My book project required research way outside the scope of what I already knew how to do. I needed access to scientific studies, pharmacology textbooks, pages from sources at the Library of Congress, and so on. I needed a helper extraordinaire—a book doula.
Joyce Janto was my book’s doula. She made the labor process significantly shorter, and reduced the pain by at least half.
A quick review of the subject lines of my emails to Joyce over the past seven years tell the tale. Can you pull this please? Question for you. Another thing to pull. Help, when you can. More help needed. A thing, when you get a chance. Can’t find source. Questions I have. I’m stuck. And my personal favorite: Help!
That last one I remember well. I was looking for a quote that I had stuck somewhere in my notes, and I couldn't find it in a search of my documents. I figured I was probably missing a word somewhere, so I decided to go back to the internet and find it anew with the phrase I remembered. Imagine my surprise and dismay when the 15-page writing outline for my book appeared in my internet search!
I had presented an outline of my book at a national conference six months earlier, and somehow it had ended up on a Russian website. Panicked, I wrote to Joyce. She assured me that my intellectual property had not been purloined for good, and soon thereafter, I was cc’ed on an email that started “Good day” and ended “Remove this page immediately" with a promise in the middle that was scary in any language. By 9am the next morning, the site had been taken down.
I counted the various subject lines of my email requests to Joyce over the course of my book project. Not the multiple emails related to each request, mind you, just the start of each email chain. I counted just over 50 (49 not counting the two overdue notices, which Joyce also kindly took care of for me).
One day, I stopped by Joyce’s office—true confession, it was to make a casual request in addition to the ones I was sending by email—and I mumbled some sort of apology for needing so much help on my book project. “Nonsense,” Joyce replied, “I love this stuff. This is the best job in the world.”
I love people who love what they do.
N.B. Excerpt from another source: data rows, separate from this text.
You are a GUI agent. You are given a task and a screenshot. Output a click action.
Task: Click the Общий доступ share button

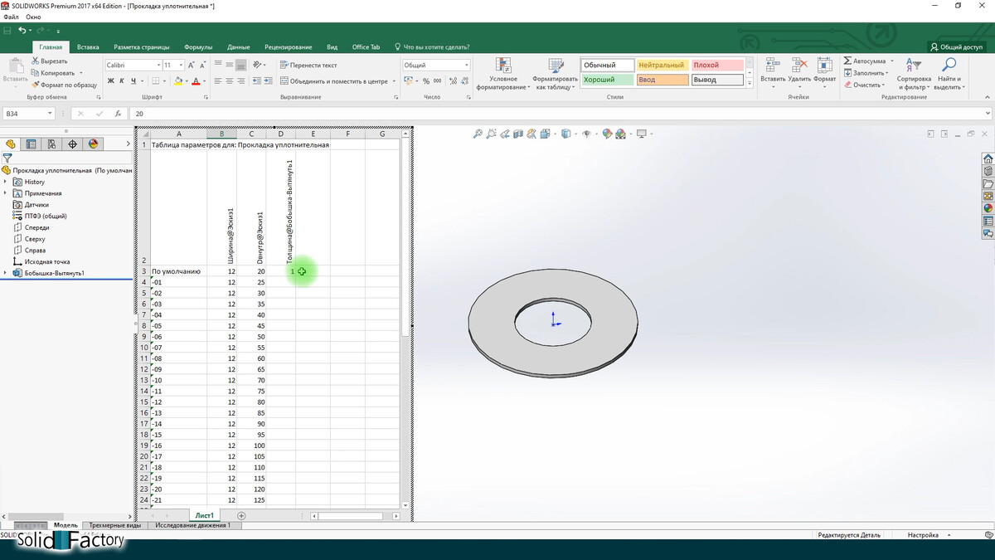pos(956,47)
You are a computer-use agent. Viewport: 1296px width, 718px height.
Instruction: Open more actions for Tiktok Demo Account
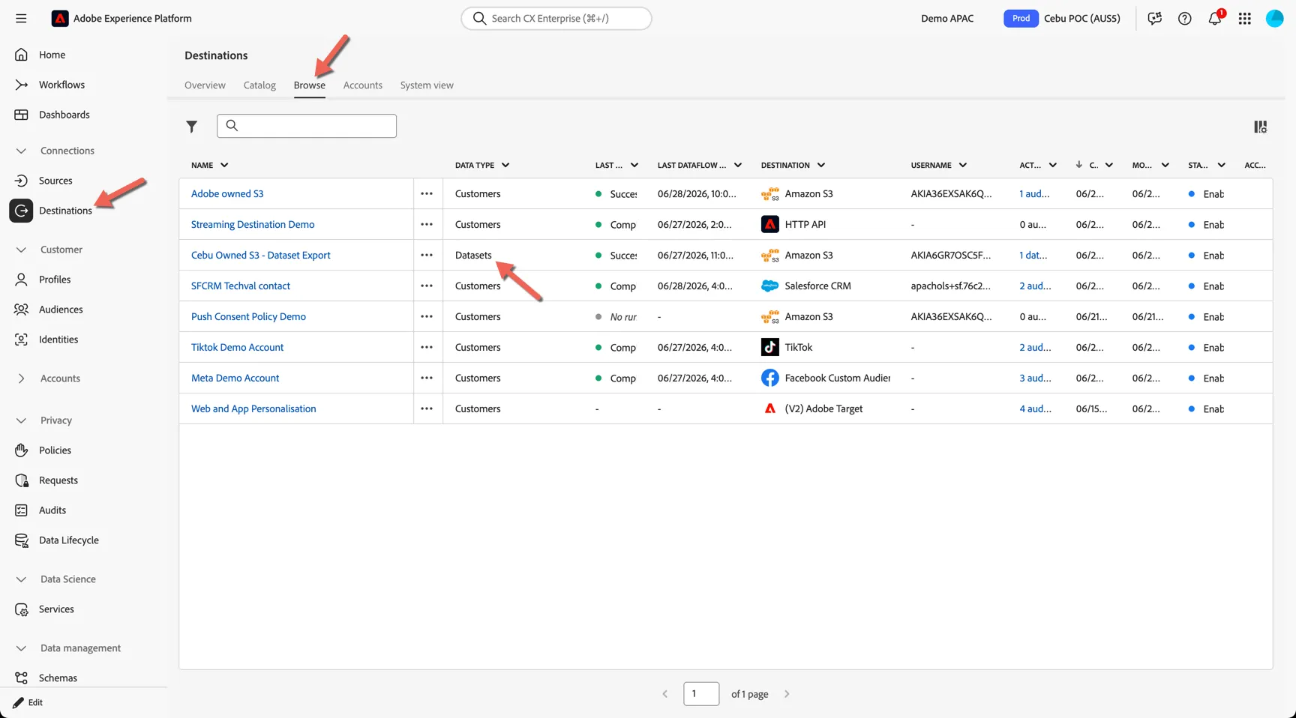click(427, 347)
But how could Joyce possibly love a job that entailed endless requests for help, and that’s just what was coming from me?
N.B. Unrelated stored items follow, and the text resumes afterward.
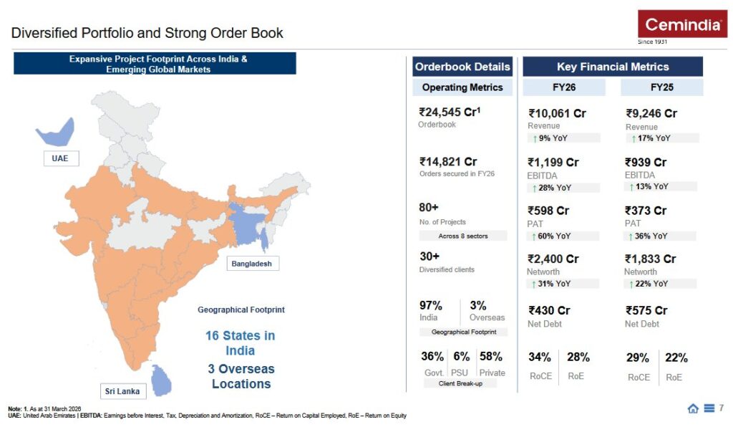The height and width of the screenshot is (432, 733).
Task: Click the Across 8 sectors tag
Action: [x=463, y=236]
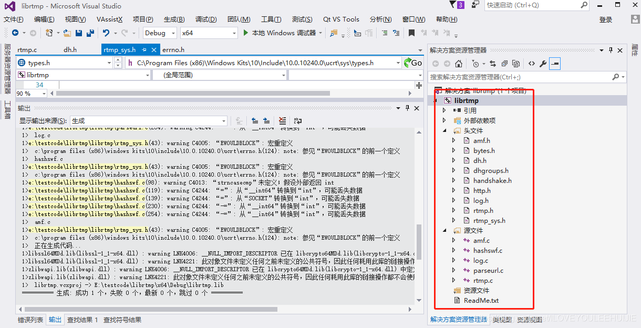Open Properties via the wrench icon
The image size is (641, 328).
(x=543, y=65)
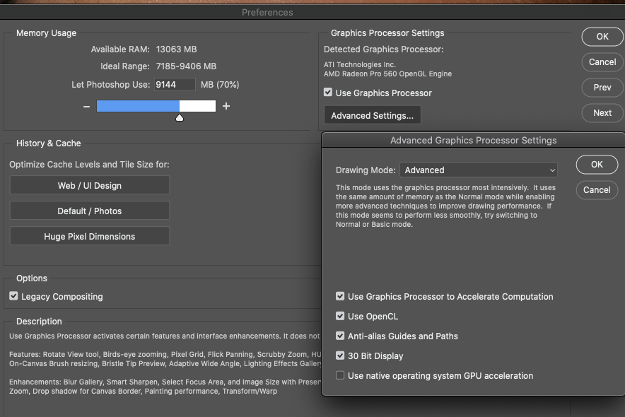The width and height of the screenshot is (625, 417).
Task: Enable Use native operating system GPU acceleration
Action: coord(340,375)
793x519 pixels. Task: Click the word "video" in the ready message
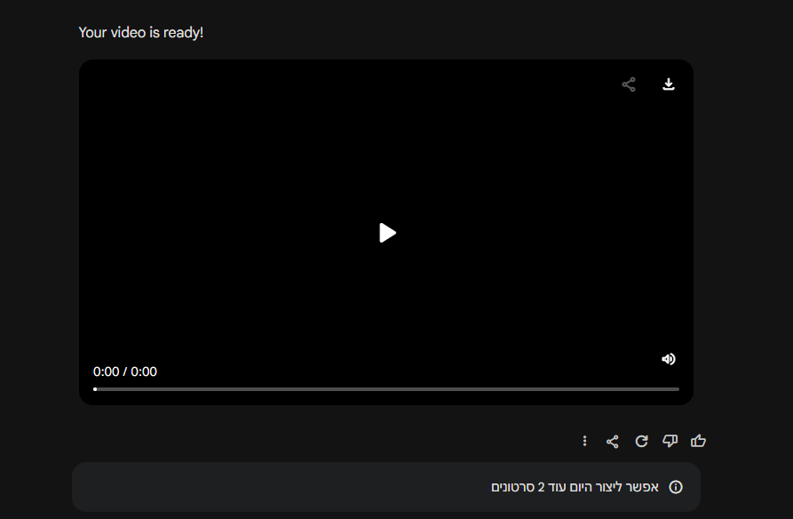tap(128, 33)
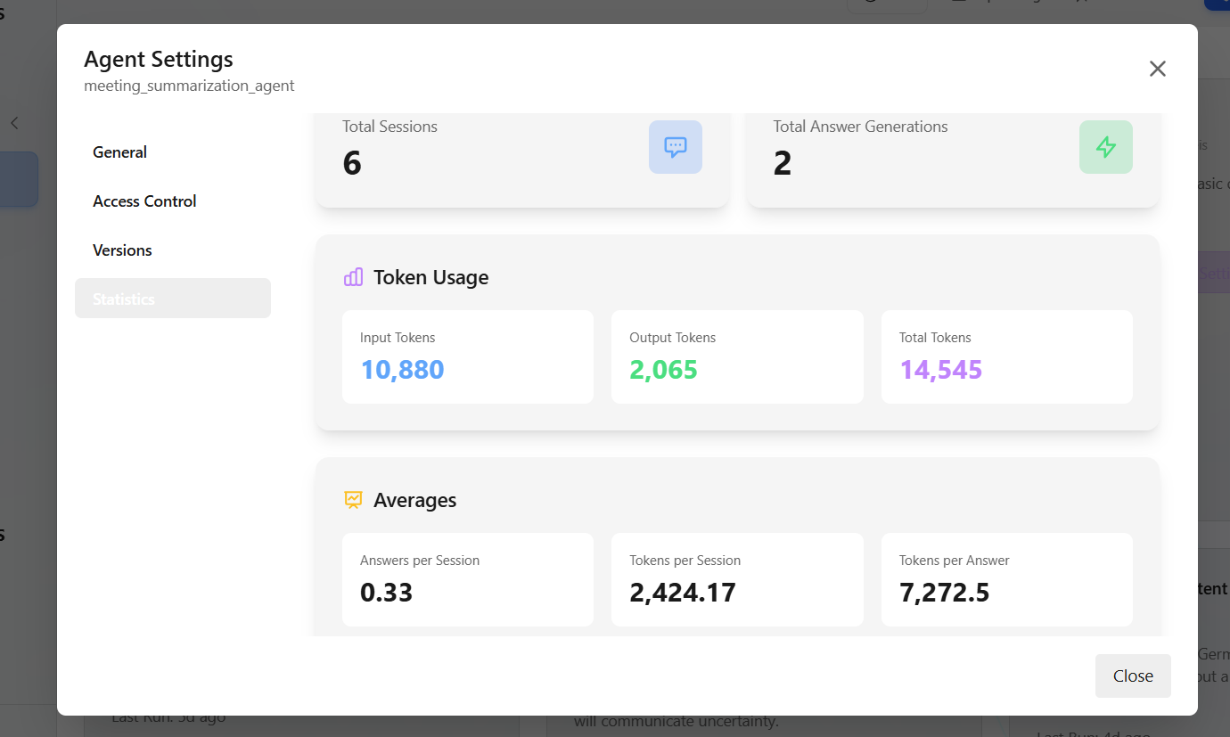Screen dimensions: 1230x737
Task: Dismiss Agent Settings with the X icon
Action: (x=1157, y=68)
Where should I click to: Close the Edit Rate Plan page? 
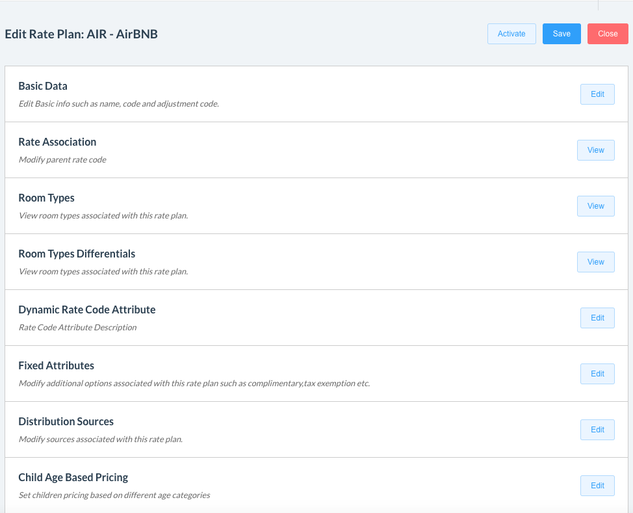coord(608,34)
“Being a research librarian is like playing Trivial Pursuit for a living,” she said, giving proper attribution to the source of the comparison (because research librarians are like that). "It's fun because you get to learn a little about a lot of things,” she went on to say. “It’s never boring. And I don’t have to do the writing, revising, and re-revising. I get to do the fun part. I get to find all that cool information.”
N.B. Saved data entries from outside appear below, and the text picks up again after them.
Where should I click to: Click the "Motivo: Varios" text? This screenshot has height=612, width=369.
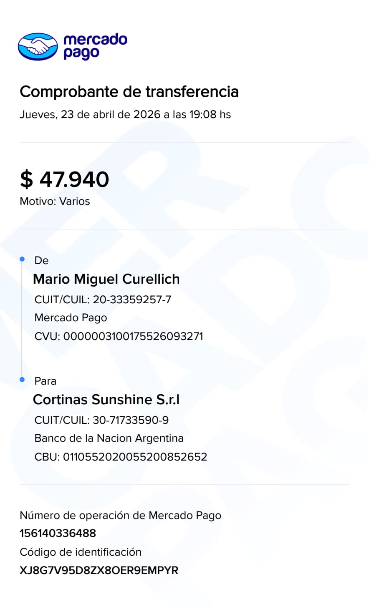55,201
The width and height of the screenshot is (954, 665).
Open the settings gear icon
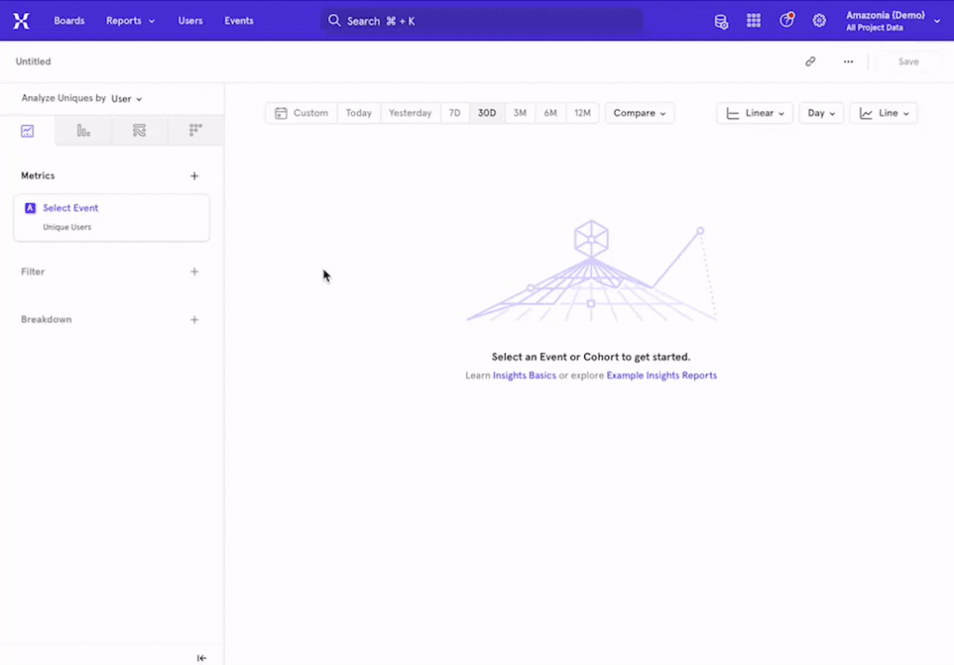tap(819, 20)
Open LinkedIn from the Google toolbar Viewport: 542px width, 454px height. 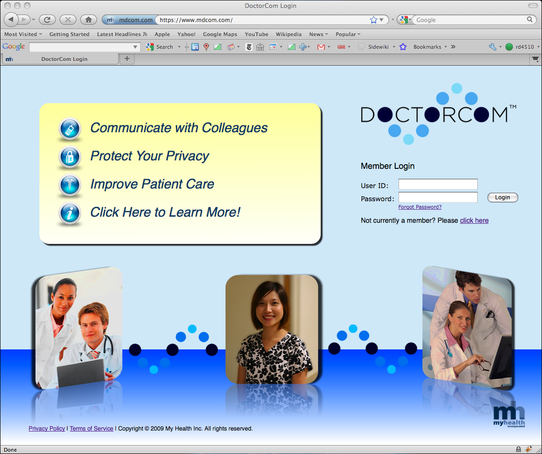[195, 46]
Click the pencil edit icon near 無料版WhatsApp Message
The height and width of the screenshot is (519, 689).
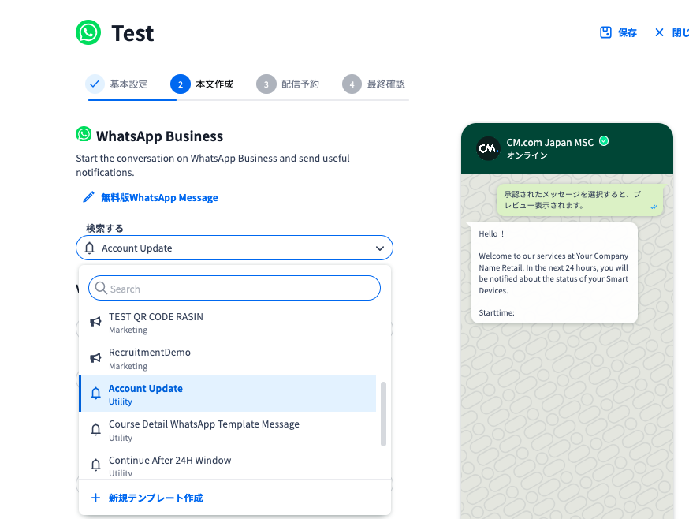click(x=88, y=197)
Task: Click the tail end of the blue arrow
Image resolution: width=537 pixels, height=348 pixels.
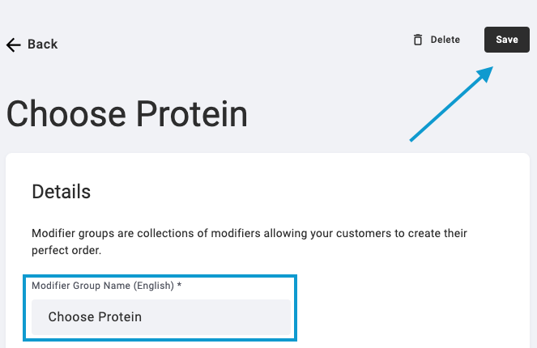Action: tap(412, 139)
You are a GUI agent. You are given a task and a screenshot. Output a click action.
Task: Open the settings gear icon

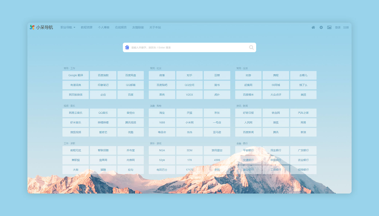pos(321,28)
Then Joyce started flexing. Worried about content removed from a government website? We're on it, she quipped. Too bad, so sad, we already archived the old version. Panicked that we may be living in a post-factual world? That's what's so great about a Wayback Machine, Joyce explained, her eyes lighting up with excitement. You can't turn back time, but if you know how to do it, on the internet you actually can.
Law librarians teach lay people how to access legal information, Joyce went on to say. That's critically important for those who can't afford a lawyer. When we talk about access to justice, we're first and foremant talking about access to information. "Access to information is our passion," Joyce explained. "That's what makes us tick."
Maybe that's why she's so good at it.
My time with Joyce went far beyond being my favorite book-birthing partner. Joyce was my fierce defender. Joyce was my hero. And beyond the book, Joyce is now my friend.

Corinna Barrett Lain is the author of Secrets of the Killing State: The Untold Story of Lethal Injection (NYU Press, April 22, 2025), and is the S. D. Roberts & Sandra Moore Professor of Law at the University of Richmond School of Law. Joyce Janto is Director of Public and Instructional Services at the University of Richmond Muse Law Library.